The play is an expressionist masterpiece filled with love triangles, murder, and sex. What makes it so bizarre is the nature of Lulu as a character. She represents everything uncivil in the world and serves as a symbol of the dangers of the female sex. After everything she endures in the play she ends up being killed by Jack the Ripper out of nowhere in the very last scene. He stabs her on stage and rips out her vulva after raping her. No one in the play ever fully understood Lulu in her way of living. She was used for her body, her spirit, and her experience. Her presence, ability, and sexual power call into question many of the social norms of the time. For a play performed at the very start of the 20th century, it was quite the radical piece of theatre featuring sex, murder, a lesbian relationship, and a “monstrous” female protagonist.
From Morning to Midnight (Georg Kaiser)
Georg Kaiser created a morality play in seven bizarre and chaotic scenes. The play is filled with dark themes and poetic language and directly comments on German society. It premiered in Munich under the artistic direction of Otto Falckenberg in April of 1917. The play was heavily censored which caused quite the delay in its release. Diving into the dark and morbid subject matter of Kaiser’s play, one can gain a better understanding of life during that time in Germany. The protagonist, the Cashier, was a model for all German citizens. He was stuck in the rut of his boring life, unable to escape the cogs of the machine. One day while at work, a beautiful woman touches his hand and his life soon unravels. He starts a quest to leave is old life behind, including his wife and children, to pursue a relationship with this woman. He steals a large sum of money from his bank and after being rejected by the lady he quickly seeks to find another thrill.
The Cashier’s journey to find significance in his life and a renewal of his spirit was Kaiser’s way of commentating on the social structure of the times and by centering his story around this everyday fellow searching for a way out of a meaningless existence, he was able to incorporate dark and morbid obstacles to further his point. His one-day journey involves stealing, gambling, abandonment, a brothel, and death. Each scene creates a distinguishable environment from the next and presents a machine-like atmosphere.

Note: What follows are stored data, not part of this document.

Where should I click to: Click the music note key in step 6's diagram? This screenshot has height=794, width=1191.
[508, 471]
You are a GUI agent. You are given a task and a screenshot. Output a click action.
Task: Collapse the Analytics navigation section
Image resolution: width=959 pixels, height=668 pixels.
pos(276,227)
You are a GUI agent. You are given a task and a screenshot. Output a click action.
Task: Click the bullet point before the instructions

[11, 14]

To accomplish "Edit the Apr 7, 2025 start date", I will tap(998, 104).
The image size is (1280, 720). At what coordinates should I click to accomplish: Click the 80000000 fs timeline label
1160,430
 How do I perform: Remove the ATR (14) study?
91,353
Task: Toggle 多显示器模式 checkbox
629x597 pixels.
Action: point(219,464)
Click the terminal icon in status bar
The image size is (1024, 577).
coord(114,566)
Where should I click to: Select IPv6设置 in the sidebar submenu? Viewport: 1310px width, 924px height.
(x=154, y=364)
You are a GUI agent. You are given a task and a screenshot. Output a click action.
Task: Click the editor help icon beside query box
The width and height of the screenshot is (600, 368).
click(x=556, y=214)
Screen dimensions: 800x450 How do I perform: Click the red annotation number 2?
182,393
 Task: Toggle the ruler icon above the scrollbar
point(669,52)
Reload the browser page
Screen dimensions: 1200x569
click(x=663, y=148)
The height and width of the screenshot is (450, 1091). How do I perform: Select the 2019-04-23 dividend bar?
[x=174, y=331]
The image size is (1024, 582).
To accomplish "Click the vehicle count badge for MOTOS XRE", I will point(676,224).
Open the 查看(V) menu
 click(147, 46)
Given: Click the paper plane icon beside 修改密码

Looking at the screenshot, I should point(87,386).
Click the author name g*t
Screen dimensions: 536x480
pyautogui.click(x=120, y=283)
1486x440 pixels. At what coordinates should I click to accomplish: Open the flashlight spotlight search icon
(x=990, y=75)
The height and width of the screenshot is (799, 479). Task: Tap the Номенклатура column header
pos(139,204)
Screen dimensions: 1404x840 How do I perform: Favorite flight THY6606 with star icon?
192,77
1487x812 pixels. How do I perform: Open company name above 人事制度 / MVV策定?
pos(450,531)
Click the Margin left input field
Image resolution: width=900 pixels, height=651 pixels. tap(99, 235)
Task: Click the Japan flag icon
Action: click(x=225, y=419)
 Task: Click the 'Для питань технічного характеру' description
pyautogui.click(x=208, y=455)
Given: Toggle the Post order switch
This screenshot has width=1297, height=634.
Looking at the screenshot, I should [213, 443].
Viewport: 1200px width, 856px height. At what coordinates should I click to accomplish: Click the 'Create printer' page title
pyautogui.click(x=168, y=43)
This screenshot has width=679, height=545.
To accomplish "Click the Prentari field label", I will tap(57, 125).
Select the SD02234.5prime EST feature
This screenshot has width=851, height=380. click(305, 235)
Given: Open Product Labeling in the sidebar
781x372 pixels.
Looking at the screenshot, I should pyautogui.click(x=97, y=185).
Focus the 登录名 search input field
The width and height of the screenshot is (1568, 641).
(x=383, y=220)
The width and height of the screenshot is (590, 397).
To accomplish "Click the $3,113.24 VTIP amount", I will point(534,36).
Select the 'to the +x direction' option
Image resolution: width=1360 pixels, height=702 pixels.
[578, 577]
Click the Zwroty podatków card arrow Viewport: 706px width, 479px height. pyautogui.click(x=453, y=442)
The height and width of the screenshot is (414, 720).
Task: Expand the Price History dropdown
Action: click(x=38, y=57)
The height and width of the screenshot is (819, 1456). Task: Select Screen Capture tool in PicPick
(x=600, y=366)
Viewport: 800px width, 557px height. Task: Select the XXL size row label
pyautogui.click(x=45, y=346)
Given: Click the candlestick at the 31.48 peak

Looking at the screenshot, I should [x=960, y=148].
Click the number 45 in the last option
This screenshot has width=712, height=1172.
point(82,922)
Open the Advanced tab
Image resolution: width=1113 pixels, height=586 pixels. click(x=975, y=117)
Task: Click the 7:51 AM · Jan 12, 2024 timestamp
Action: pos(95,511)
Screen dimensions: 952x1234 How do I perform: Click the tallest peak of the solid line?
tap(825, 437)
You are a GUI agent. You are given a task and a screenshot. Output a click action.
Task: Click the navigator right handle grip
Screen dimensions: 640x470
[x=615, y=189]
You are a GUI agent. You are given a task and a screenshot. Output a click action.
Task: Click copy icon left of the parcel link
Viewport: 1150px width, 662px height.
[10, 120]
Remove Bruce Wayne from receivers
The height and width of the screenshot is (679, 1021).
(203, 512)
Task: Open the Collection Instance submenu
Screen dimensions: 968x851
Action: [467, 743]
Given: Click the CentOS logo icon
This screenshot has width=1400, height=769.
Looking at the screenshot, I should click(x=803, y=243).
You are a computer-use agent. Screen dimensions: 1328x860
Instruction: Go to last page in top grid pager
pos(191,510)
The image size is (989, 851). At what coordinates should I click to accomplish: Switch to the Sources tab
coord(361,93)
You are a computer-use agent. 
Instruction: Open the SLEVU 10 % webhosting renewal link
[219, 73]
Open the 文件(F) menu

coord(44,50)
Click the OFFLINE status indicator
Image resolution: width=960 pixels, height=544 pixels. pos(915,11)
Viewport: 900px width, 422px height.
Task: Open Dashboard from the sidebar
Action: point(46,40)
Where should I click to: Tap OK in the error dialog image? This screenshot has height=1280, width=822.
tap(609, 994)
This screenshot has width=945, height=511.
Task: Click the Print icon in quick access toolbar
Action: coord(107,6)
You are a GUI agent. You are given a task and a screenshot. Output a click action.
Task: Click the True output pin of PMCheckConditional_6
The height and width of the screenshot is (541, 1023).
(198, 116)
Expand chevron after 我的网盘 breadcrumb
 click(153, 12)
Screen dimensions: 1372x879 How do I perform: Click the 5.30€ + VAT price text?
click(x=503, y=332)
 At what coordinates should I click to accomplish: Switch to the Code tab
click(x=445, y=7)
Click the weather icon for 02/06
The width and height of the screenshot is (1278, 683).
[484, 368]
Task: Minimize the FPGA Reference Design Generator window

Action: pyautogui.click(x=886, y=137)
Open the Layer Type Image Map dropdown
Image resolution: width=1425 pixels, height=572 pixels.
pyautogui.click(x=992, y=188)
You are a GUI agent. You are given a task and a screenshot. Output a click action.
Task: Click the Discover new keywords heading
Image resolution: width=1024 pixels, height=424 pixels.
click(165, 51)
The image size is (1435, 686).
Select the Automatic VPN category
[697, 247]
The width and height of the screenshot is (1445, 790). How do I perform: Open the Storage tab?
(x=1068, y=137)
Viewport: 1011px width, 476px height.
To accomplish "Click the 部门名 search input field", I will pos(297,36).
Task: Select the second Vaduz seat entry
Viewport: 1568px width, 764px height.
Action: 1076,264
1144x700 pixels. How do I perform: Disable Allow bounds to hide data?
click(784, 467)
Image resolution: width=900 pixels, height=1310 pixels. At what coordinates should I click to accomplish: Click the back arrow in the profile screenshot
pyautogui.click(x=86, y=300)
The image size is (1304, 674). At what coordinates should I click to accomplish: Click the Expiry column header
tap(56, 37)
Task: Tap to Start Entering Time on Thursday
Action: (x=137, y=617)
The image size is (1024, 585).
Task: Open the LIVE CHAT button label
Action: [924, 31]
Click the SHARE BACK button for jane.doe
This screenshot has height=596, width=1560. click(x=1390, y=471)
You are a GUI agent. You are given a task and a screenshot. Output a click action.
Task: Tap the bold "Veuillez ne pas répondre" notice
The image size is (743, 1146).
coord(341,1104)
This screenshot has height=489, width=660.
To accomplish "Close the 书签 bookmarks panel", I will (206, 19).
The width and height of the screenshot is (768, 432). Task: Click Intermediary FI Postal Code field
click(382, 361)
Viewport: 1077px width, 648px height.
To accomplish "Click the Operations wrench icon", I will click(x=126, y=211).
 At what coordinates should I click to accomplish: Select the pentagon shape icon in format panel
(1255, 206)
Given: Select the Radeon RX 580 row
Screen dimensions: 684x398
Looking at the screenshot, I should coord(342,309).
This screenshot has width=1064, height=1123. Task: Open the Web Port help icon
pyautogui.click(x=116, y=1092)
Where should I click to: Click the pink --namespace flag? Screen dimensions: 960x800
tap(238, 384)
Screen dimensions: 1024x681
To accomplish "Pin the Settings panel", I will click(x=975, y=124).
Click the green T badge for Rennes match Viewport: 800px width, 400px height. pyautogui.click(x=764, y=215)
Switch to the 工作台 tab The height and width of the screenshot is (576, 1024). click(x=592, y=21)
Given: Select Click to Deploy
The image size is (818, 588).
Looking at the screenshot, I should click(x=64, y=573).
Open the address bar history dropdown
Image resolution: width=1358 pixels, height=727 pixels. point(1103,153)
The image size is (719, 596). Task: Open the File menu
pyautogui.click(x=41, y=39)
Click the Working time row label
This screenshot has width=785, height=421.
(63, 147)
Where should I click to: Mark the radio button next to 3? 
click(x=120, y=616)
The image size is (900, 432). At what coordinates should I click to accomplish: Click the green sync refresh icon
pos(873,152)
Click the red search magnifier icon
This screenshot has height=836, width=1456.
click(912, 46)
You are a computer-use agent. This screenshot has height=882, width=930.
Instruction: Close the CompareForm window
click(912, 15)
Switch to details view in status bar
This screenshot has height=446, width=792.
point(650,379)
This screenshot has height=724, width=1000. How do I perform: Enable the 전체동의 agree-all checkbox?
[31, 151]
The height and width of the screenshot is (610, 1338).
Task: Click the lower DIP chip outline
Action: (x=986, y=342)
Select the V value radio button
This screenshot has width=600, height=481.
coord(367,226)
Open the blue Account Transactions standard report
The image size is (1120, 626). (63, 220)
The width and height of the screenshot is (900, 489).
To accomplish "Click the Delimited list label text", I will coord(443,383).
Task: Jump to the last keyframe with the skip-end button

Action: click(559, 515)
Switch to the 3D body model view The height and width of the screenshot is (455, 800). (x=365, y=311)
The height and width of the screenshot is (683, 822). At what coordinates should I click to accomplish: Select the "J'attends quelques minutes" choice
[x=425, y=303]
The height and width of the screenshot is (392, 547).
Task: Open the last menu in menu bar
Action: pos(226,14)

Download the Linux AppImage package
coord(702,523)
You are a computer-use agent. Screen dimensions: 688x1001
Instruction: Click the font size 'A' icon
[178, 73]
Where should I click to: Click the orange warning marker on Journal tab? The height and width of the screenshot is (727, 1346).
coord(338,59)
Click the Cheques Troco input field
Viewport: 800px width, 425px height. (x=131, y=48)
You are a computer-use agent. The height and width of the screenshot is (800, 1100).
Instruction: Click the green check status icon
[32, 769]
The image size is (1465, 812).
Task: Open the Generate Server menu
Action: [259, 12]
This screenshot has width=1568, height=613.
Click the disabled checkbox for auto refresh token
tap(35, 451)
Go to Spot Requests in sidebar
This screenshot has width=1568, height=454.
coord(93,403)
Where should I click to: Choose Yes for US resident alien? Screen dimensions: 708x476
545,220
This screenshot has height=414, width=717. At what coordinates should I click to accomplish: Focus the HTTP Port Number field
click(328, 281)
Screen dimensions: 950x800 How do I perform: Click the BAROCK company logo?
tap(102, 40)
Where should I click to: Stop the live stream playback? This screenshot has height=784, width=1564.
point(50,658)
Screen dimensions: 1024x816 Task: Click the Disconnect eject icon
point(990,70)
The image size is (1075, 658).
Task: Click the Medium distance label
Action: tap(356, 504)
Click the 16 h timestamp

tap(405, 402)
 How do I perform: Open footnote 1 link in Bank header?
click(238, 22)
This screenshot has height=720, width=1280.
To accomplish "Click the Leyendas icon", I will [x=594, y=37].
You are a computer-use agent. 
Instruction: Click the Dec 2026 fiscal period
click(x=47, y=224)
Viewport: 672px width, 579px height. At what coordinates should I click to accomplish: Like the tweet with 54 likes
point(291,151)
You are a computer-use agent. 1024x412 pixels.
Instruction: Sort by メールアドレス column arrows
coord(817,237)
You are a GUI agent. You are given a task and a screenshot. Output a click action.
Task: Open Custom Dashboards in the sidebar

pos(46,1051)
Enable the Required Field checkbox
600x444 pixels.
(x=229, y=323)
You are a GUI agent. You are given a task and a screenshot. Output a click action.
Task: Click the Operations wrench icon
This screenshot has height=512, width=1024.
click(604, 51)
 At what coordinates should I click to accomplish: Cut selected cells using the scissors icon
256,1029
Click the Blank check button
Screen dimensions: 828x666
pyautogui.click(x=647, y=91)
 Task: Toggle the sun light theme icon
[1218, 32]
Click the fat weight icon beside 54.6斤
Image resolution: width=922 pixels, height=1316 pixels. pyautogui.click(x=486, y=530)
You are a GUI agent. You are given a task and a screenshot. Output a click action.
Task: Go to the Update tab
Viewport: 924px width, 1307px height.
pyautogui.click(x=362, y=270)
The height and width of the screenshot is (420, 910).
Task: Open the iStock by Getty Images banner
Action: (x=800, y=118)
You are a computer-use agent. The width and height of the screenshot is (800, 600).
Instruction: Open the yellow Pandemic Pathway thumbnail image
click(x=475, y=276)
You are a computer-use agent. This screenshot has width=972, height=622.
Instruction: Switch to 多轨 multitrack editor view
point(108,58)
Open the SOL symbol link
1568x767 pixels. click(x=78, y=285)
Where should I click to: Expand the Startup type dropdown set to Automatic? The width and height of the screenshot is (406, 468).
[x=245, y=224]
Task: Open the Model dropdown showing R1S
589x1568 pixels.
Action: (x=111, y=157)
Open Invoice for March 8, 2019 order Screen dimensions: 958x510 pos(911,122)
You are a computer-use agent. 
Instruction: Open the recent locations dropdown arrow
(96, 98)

Masses and Men (Ernst Toller)
This play goes back and forth between abstracts of reality and dream sequences. It follows a Woman as she struggles with fighting for revolution without bloodshed. Nameless One insists that strikes may end a war but they will not evoke change within a system that enslaves its workers. The Woman, whose name is actually Sonia, rejects the notion that violence is the only answer. Nameless One and Sonia have a heated debate as the Nameless One demands a fight with the blood of martyrs. Sonia, whose husband is a member of the bourgeois, is condemned to death.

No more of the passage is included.